La Journée mondiale des Gorilles est célébrée le 24 septembre de chaque année. Une occasion de valoriser ces espèces qui subissent diverses menaces tant au niveau de la République Démocratique du Congo que dans d’autres régions du continent africain.
Au Sud-Kivu dans la partie Est de la RDC, cette journée est une occasion de tirer la sonnette d’alarme sur la situation des Gorilles et autres primates du Parc national de Kahuzi-Biega (PNKB).
Les Gorilles du PNKB sont de plus en plus menacés, non seulement par la destruction de leur habitat, mais aussi par l’instabilité liée aux conflits armés.
La déforestation, exploitation illégale et le braconnage : Le parc est le théâtre d’une coupe d’arbres accélérée, de charbonnage massif, et une probable exploitation minière artisanale illégale.
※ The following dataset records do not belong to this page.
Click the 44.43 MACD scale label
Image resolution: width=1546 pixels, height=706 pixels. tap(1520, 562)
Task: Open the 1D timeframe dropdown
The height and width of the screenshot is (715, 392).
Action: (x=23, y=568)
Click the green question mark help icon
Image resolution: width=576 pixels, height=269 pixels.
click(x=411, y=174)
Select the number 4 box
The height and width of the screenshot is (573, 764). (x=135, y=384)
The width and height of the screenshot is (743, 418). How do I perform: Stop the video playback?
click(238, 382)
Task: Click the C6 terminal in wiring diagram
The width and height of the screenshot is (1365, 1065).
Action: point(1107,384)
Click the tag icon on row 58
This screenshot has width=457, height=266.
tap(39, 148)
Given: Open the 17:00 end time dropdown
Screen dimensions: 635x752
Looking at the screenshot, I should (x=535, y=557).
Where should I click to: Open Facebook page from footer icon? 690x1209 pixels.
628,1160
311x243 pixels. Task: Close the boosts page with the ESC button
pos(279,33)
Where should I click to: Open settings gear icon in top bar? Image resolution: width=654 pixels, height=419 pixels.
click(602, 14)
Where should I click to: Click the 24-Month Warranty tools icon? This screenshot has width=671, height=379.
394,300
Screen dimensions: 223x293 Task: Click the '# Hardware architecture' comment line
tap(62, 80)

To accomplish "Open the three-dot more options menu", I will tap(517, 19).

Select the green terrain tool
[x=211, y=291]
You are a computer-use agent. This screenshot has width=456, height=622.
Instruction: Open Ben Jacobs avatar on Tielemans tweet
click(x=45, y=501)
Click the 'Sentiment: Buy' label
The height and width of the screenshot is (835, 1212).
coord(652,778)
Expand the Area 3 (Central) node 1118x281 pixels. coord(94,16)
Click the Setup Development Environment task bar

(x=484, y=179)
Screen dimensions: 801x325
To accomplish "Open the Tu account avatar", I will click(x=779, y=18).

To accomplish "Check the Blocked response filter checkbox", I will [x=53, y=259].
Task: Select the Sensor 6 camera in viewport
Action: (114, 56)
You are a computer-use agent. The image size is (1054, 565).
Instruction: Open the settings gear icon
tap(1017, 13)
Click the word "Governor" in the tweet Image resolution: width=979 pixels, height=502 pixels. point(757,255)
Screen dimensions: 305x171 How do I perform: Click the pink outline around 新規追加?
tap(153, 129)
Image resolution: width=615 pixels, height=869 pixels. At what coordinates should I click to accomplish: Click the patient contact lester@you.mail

Ces activités détruisent le couvert forestier, fragmentent les habitats et réduisent la disponibilité de nourriture et d’abris pour les gorilles.
Le transfert de 12 gorilles du Centre de réhabilitation des primates de Lwiro vers Kinshasa a soulevé l’indignation en début de l’année 2025. Une alerte qui fut lancée pour la première fois par la société civile environnementale du Sud-Kivu craignant que ces animaux ne soient détournés de leur mission de conservation pour alimenter un trafic illégal ou à des fins lucratives. Des allégations qui furent démenties par les gestionnaires actuels de ce site du patrimoine mondial de l’UNESCO.
La société civile, les ONG locales et internationales alertent régulièrement les autorités sur les atteintes aux espèces rares, notamment les chimpanzés et gorilles, et demandent l’application stricte des lois de protection.